2021 budget: Say the magic word ...
The City's annual budget ritual has begun. In July and August, the different departments submit their operating- and capital-budget requests. These are first presented to the appropriate committees, where they receive more or less scrutiny and prioritization, before coming under the axe in the Finance Committee, and maybe undergoing some restoration work by the Common Council.
Among the first committees to look at 'their' departments' proposed budgets were the Pleasant View Golf Advisory Committee, the Park, Recreation and Forestry Commission and the Public Works Committee.
The Pleasant View Golf Course's capital budget for 2021 includes resealing the parking lot. The Golf Course has its own fund, and its operating budget is predicted to be self-financing (including paying for its own capital project and capital reserve) and able to continue paying back its internal debt to the City.
The Park, Recreation and Forestry Department's (very preliminary) capital budget, as discussed by PRFC on July 20, consists mostly of a wish list so far, which includes replacing the heater at the Aquatic Center, adding ADA features to Firefighter's and Penni Klein parks, fixing the tennis courts at Lakeview Park, renewing the playground at Meadows Park, rebuilding the shelters at Firemen's and Parisi parks, improving the basketball courts at Firemen's, Woodside Heights and Middleton Hills South parks, acquiring a spider lift for the forestry department (second try), and converting the Splash Pad at Lakeview Park to a chlorinated water system. This would save about 21 million gallons of water a year, and the taxpayer $30,000, because the new system would be a closed circuit.
Many of these projects could be funded through park development fees, and thus not impact the City's capital borrowing.
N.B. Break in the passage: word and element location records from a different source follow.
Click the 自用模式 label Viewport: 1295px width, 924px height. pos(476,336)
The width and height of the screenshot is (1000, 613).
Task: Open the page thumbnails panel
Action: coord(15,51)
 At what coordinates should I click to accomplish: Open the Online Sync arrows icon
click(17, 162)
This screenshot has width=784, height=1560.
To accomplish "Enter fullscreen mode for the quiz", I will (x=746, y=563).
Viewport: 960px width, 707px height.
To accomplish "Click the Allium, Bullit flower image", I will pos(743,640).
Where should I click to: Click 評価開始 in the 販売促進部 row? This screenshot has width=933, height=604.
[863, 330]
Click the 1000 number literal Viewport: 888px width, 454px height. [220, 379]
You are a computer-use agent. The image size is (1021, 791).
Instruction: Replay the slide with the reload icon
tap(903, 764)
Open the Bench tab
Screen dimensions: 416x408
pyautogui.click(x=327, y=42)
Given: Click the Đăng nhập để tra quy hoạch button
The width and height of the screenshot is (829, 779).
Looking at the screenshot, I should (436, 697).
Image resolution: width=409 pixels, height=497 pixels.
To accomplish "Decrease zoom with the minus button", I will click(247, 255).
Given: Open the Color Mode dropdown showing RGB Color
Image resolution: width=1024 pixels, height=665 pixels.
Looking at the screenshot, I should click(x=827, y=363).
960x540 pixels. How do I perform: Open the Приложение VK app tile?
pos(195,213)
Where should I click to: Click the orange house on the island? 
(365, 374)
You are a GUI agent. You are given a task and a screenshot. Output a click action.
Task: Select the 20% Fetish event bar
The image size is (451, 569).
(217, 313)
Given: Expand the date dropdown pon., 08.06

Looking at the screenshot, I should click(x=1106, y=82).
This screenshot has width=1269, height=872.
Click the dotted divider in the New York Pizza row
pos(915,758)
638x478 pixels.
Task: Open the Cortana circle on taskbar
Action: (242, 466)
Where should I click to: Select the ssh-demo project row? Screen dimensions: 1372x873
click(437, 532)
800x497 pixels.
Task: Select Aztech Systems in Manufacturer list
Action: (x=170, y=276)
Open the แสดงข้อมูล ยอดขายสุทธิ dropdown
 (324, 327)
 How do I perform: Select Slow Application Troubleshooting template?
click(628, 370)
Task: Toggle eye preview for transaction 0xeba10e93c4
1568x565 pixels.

That, however, is not the case for the Public Works Department's budget, which comes out almost entirely of the general fund and the capital fund, except for some projects funded by TIF.
The City's stated policy is to spend about $2 million on road reconstruction and improvements every year, and the department's plan for next year stays reasonably within that frame. The two biggest items on the road schedule, besides $250,000 for general city-wide crack filling and surface treatments, are the reconstruction of Hubbard Avenue and Mayflower Drive (about $1.5 million) and the resurfacing of Marigold Circle ($195,000).
As Public Works Director Shawn Stauske explained at Monday's Public Works Committee meeting, guidance from the Finance Department is to keep non-road capital spending to $100,000 for 2021. As the department's original wish list came to just under $670,000 (see table), the committee had some trimming and prioritizing to do. Items that so far have made the cut, so to speak, are traffic-signal changes at the intersection of Century Avenue and Donna Drive, a storm sewer video camera that will allow the department to check pipes for damage and fix them before they break, and a new pick-up truck.
District 6 alderwoman Susan West got excited about supporting this last item when it was explained that an extra truck would allow crew members to spread out over more vehicles, thus helping prevent the spread of covid-19. 'Covid' is one of several magic words that trigger an almost Pavlovian response in Susan West (others are 'storm water', 'safety' and 'liability'): include any of them in a proposal, and her support is as good as guaranteed.